Challenges:
A: List every username that appears in the thread requesting relationship book recommendations.
B: Write the next reply in the thread requesting relationship book recommendations, following on from the last message shown.

Article:
━━━━━━━━

What's a great relationship book/guide - nato1138

I have been very pleased with HN community in book recommendations. I got some great tips on personal finance, time management etc. Can HN suggest an incredible book for relationships? (specifically for marriage and such).
======
tokenadult
Feeling Good Together by David D. Burns, which is primarily about the
relationships you ask about, but generalizes to all interpersonal
relationships, including work and such. My wife and I have both found it
helpful for gaining new insight into our twenty-eight-year relationship.

[http://www.amazon.com/Feeling-Good-Together-Troubled-
Relatio...](http://www.amazon.com/Feeling-Good-Together-Troubled-
Relationships/dp/0767920821/)

------
revorad
I believe the Gottmans have done some very good research on marriage -
<http://www.gottman.com/>.

[http://www.youtube.com/user/TheGottmanInstitute#p/u/3/LLXX8w...](http://www.youtube.com/user/TheGottmanInstitute#p/u/3/LLXX8wzvT7c)

━━━━━━━━

Rows from a dataset:
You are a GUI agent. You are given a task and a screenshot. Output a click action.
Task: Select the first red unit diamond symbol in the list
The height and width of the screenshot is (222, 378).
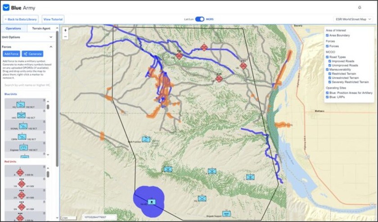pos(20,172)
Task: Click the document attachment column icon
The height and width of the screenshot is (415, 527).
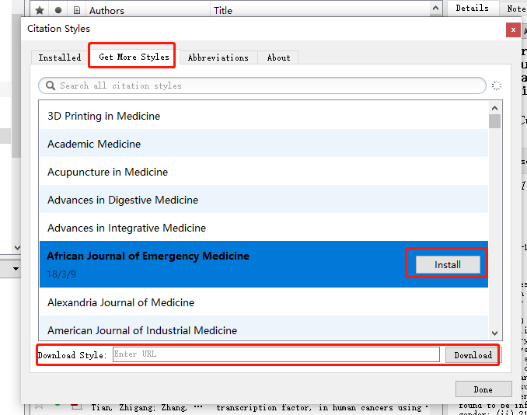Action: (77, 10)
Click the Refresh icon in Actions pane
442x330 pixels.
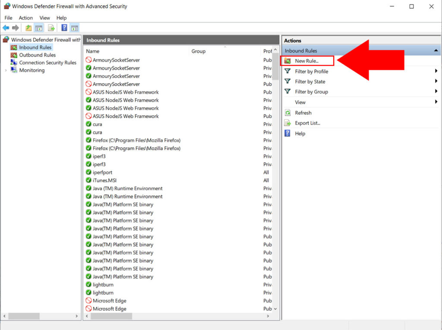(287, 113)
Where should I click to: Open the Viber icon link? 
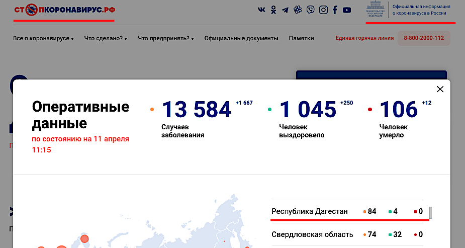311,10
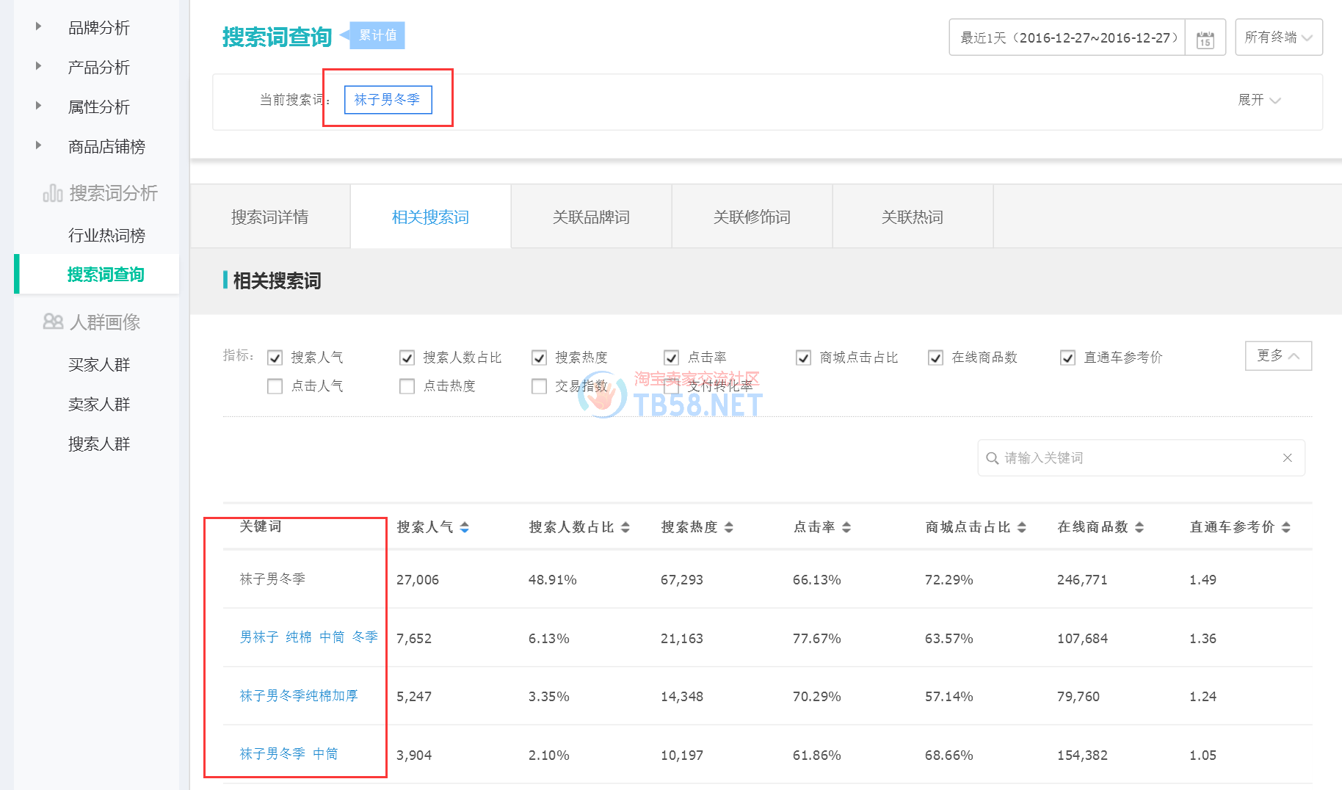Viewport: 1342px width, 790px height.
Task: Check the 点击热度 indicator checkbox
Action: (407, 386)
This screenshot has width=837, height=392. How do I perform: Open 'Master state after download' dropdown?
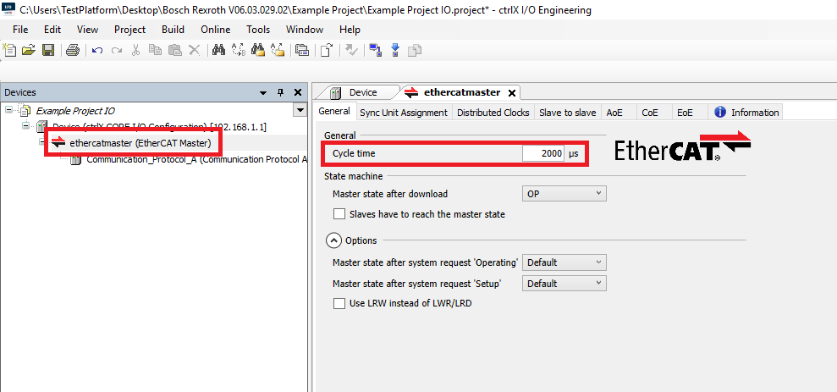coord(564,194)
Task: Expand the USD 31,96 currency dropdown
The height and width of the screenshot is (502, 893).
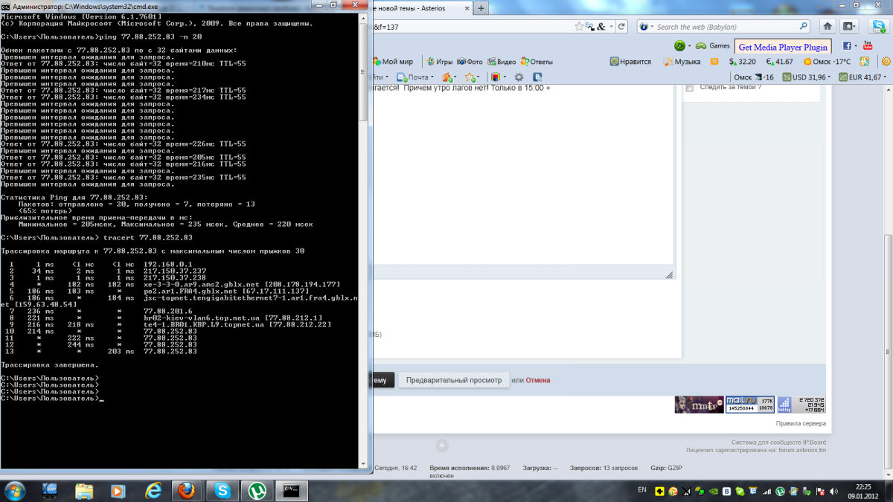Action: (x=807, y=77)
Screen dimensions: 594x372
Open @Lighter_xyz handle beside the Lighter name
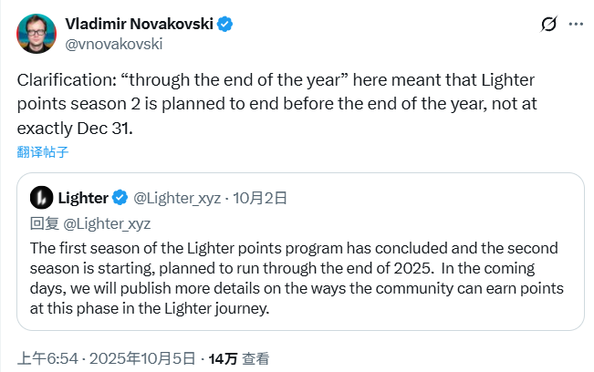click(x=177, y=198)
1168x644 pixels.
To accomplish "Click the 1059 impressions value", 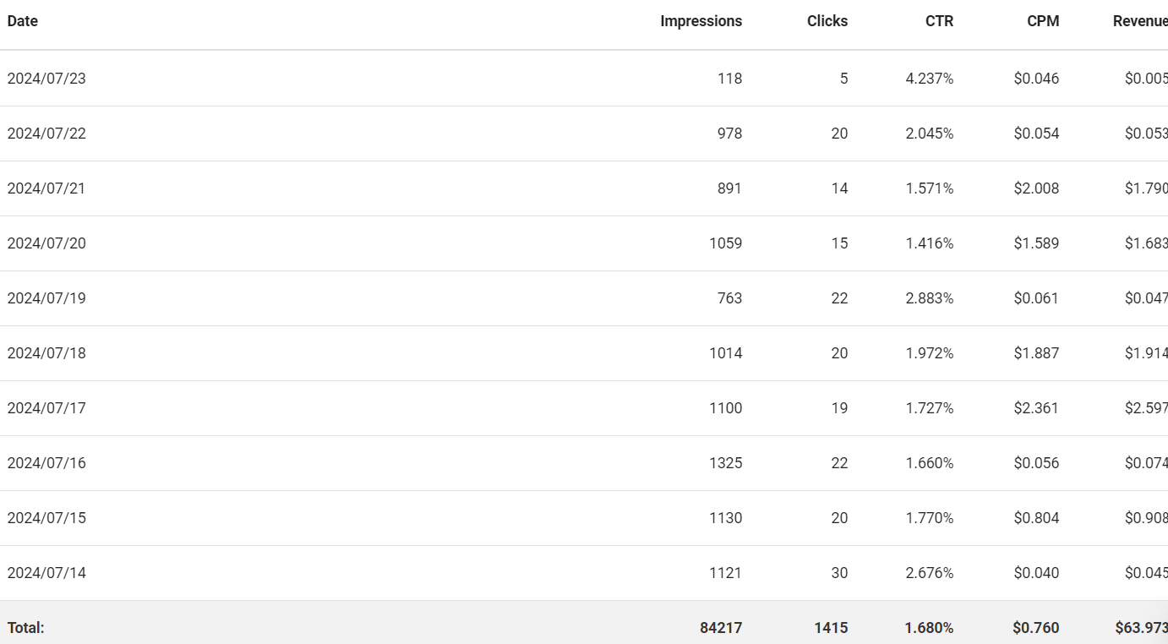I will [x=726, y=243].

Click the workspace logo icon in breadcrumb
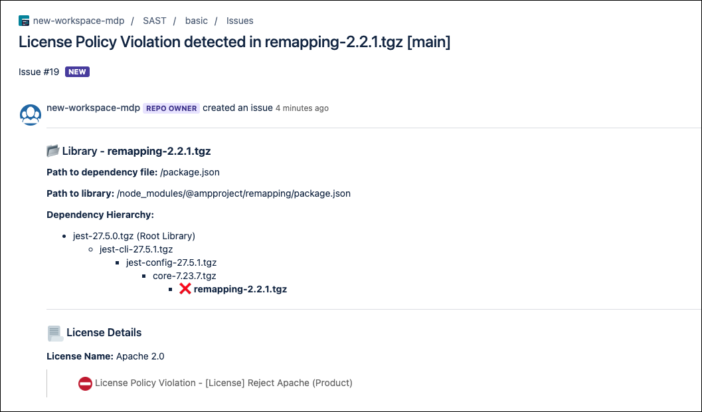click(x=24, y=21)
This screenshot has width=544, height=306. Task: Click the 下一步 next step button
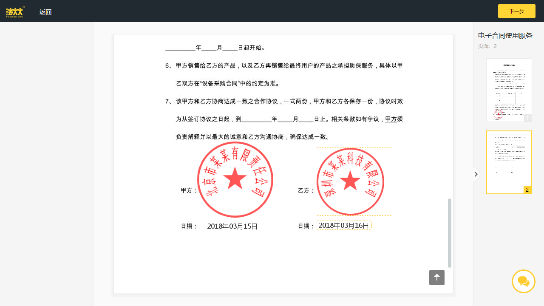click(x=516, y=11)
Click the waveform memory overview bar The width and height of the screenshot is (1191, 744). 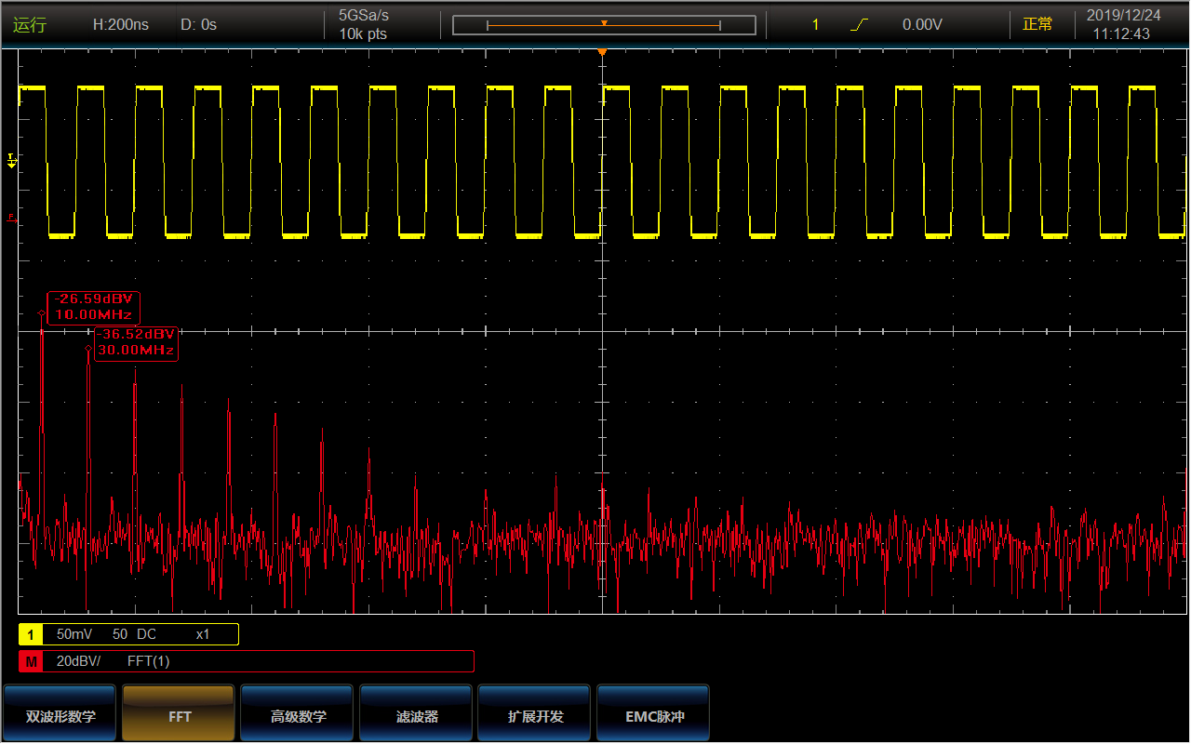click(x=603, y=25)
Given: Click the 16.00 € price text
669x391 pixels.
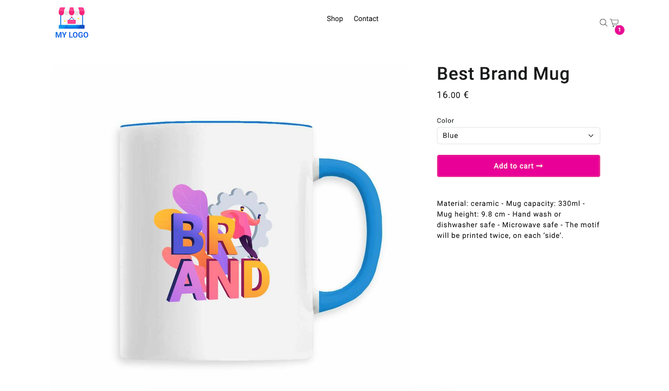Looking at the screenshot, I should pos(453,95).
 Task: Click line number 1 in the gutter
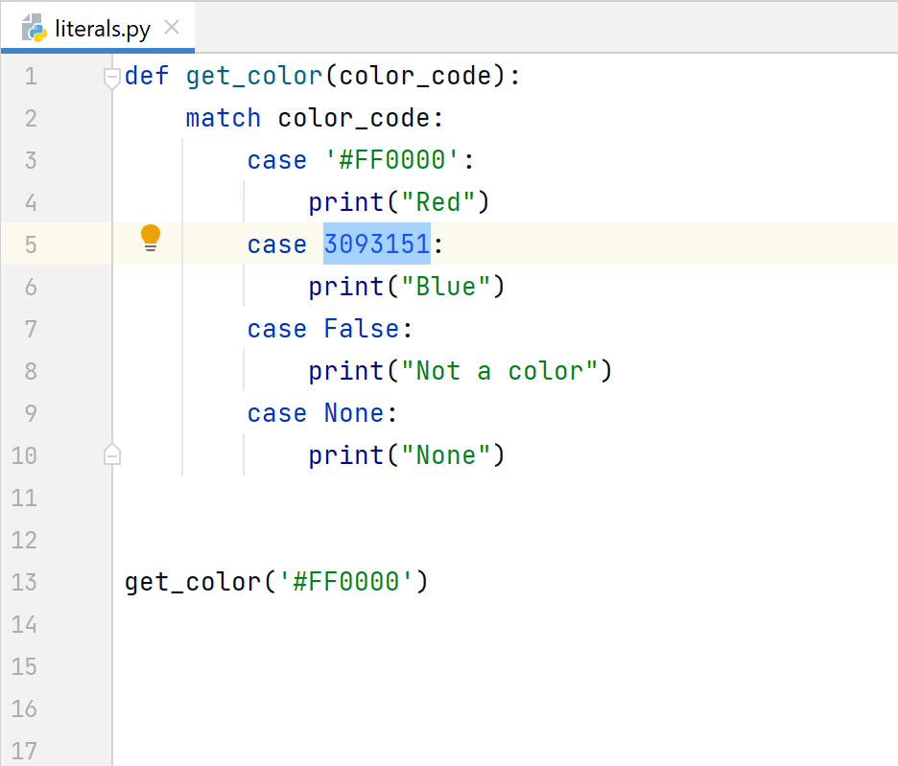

━━━━━━━━

Responses for each task:
A: nato1138, tokenadult, revorad

B:
------
rick_2047
No offense intended, but I don't think reading a book can help you with a
relationship. I am not saying that all the relationship coaches are fraudulent
but I just prefer to stick to one advice given to me by who knows whom.

 _"Talk"_

It seems in todays culture, especially the busy lives of people in USA, people
tend to forget the importance of personal interaction. I know people stay "in
contact" using things like facebook, twitter or some other social networking
sites, but its just not the same (or _I_ don't know how to use them). The
personal presence give it the more human touch. When you are with someone you
can hold there hands, smell there perfume, actually hear them laugh (totally
different from "lol" or "ha ha ha"), get lost in their beautiful eyes, give
them a high five or chase them around if you are feeling childish. I don't
know how people tend to forget one of the basic human instincts i.e of
interaction.

While on the other hand social networking sites are also a means to stay in
touch. Tell them when you were thinking about them and couldn't reach them.
Just tweet sweet nothing to them. Or update on your facebook wall telling
everyone how lonely you are feeling away.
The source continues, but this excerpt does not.